**INPUT DATA**
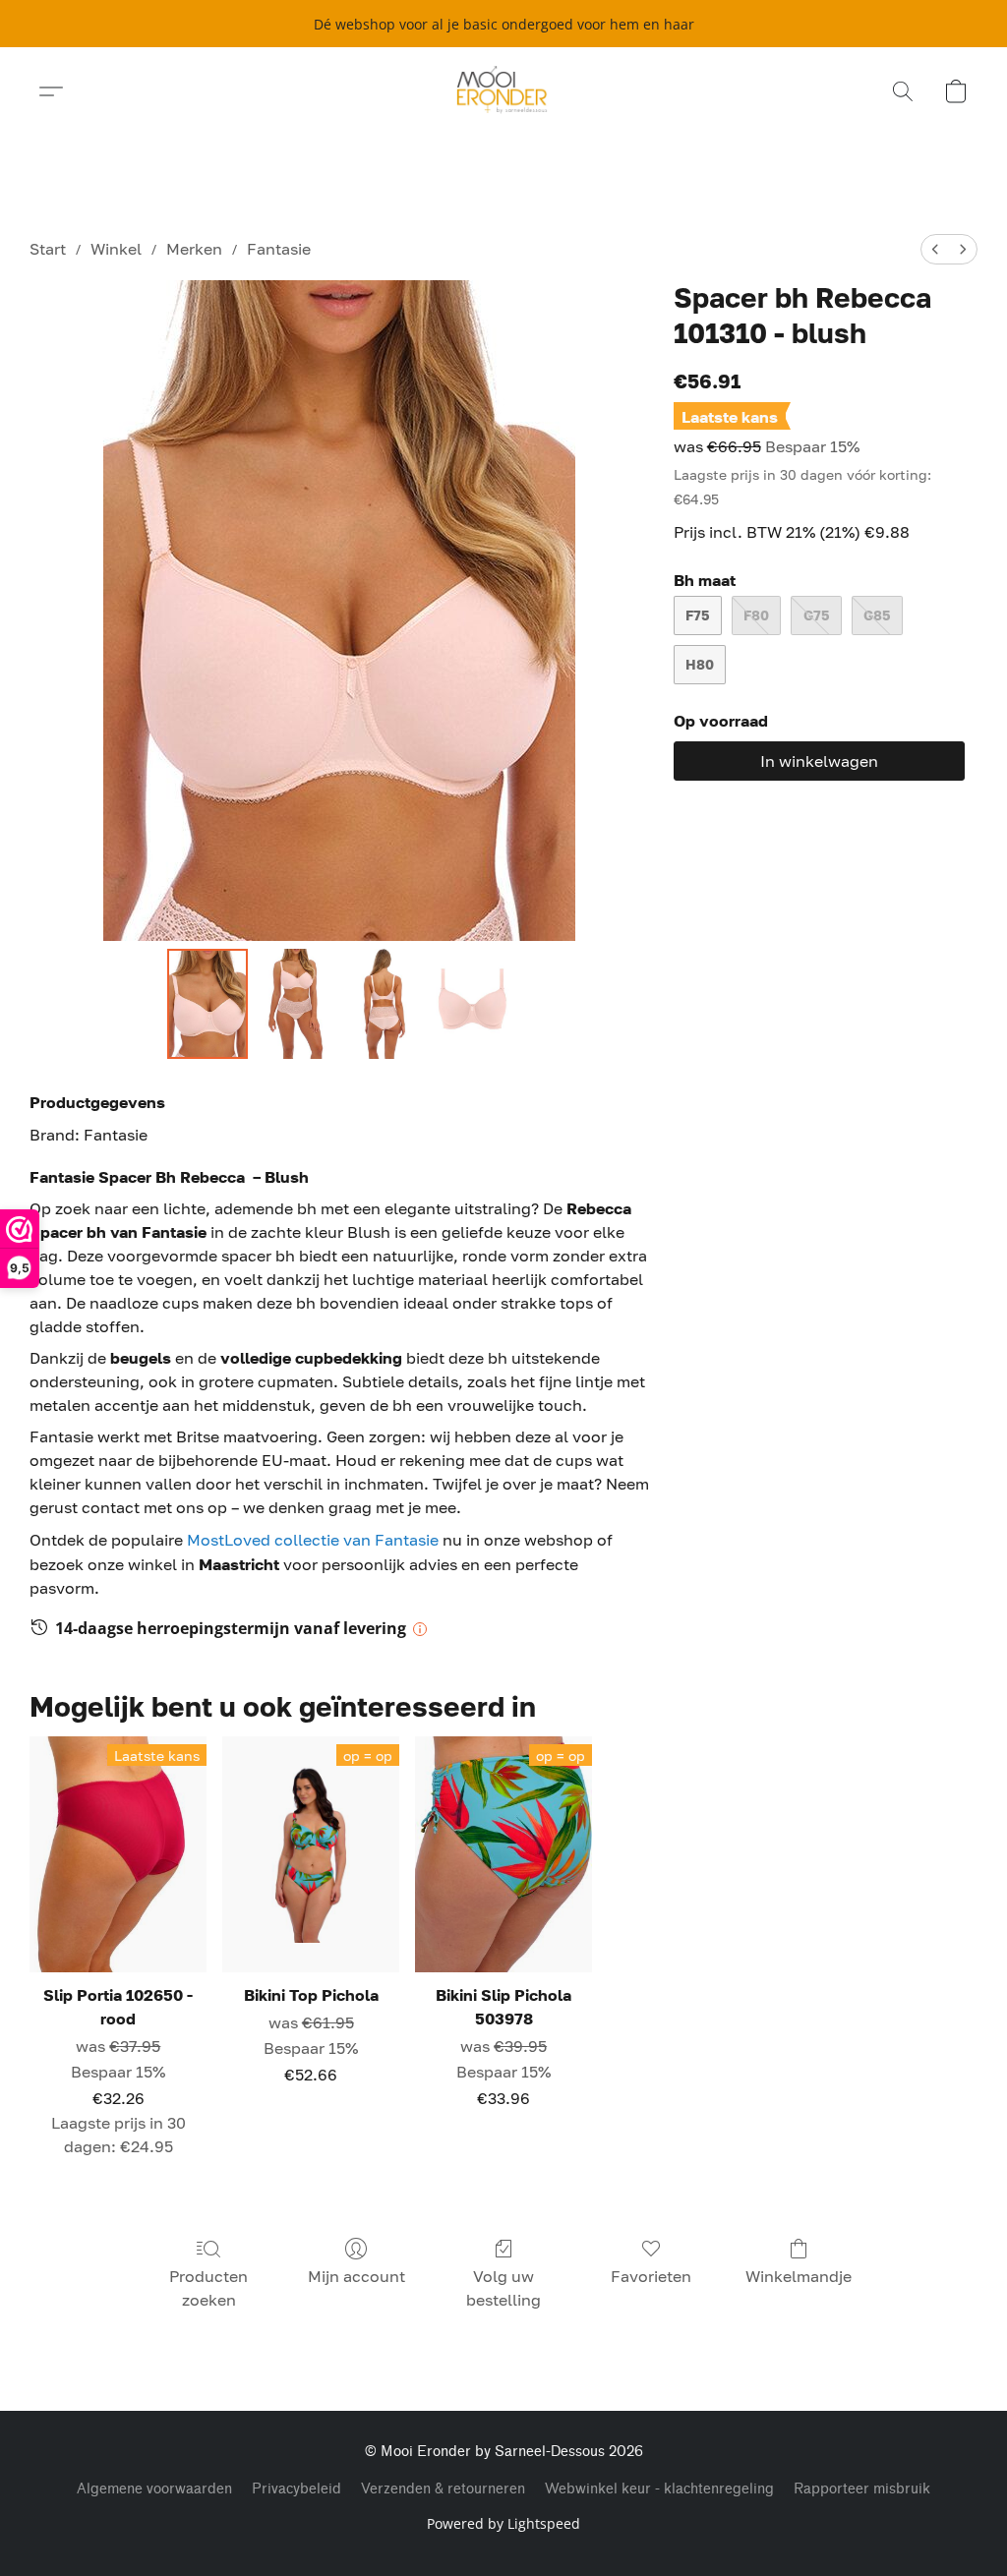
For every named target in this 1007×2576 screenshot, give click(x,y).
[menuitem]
---
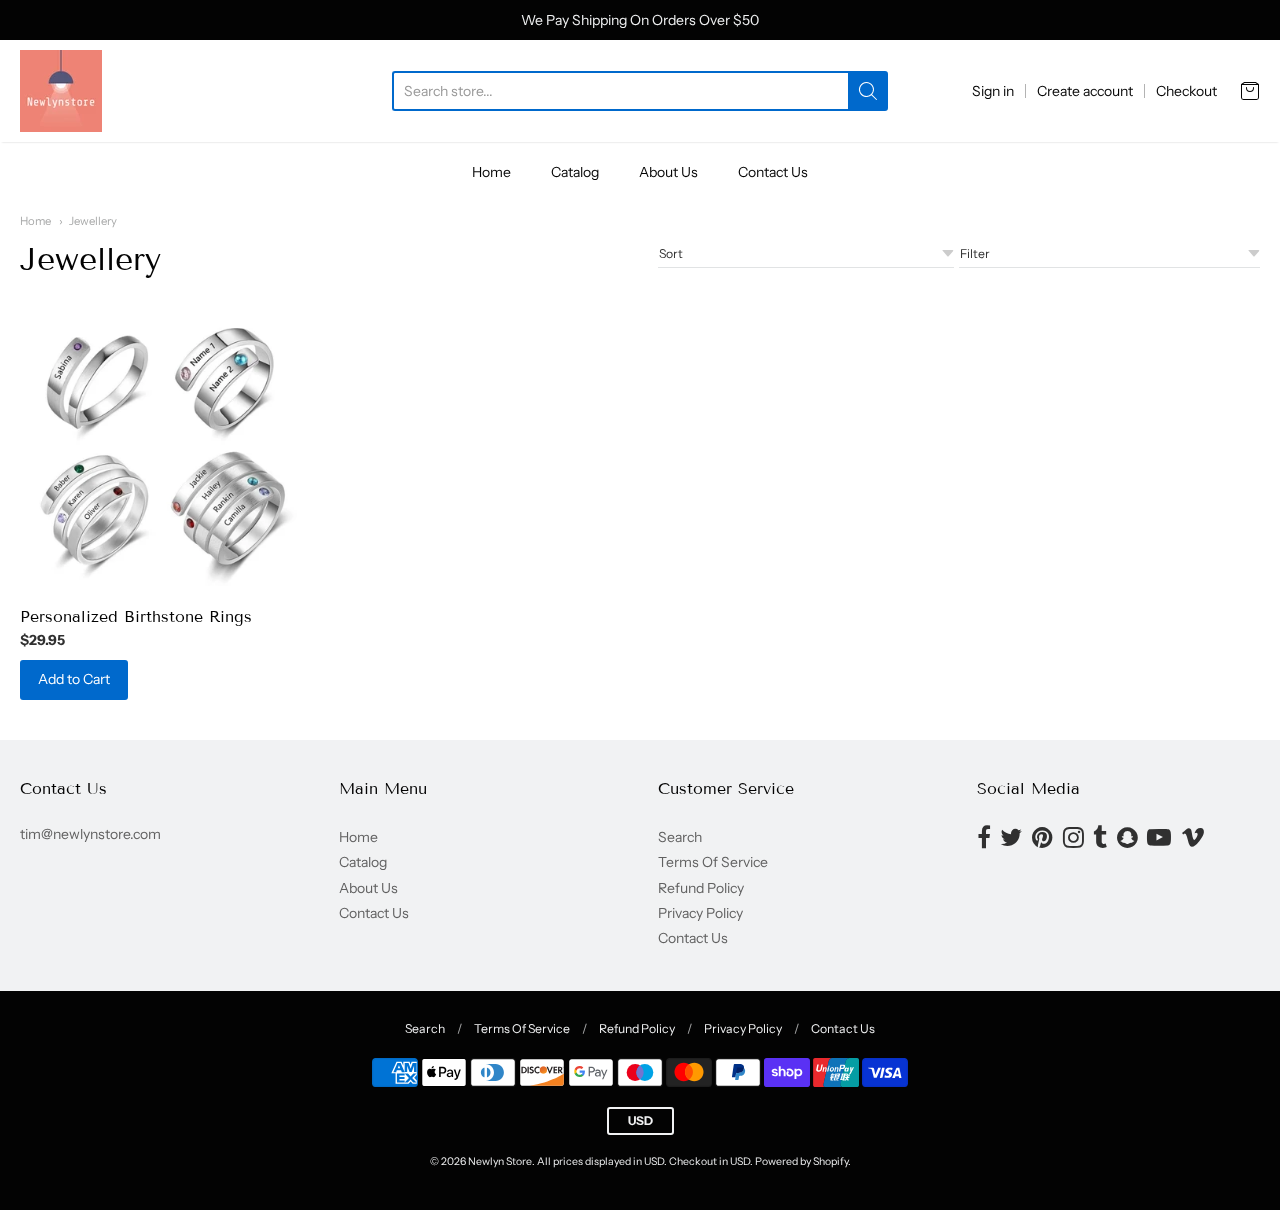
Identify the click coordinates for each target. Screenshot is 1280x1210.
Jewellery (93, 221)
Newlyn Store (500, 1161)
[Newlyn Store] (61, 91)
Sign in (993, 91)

**EXERCISE REQUIREMENTS**
Only a number belongs in the answer: the number of lines in the preceding data that hold "click".

**RESPONSE**
2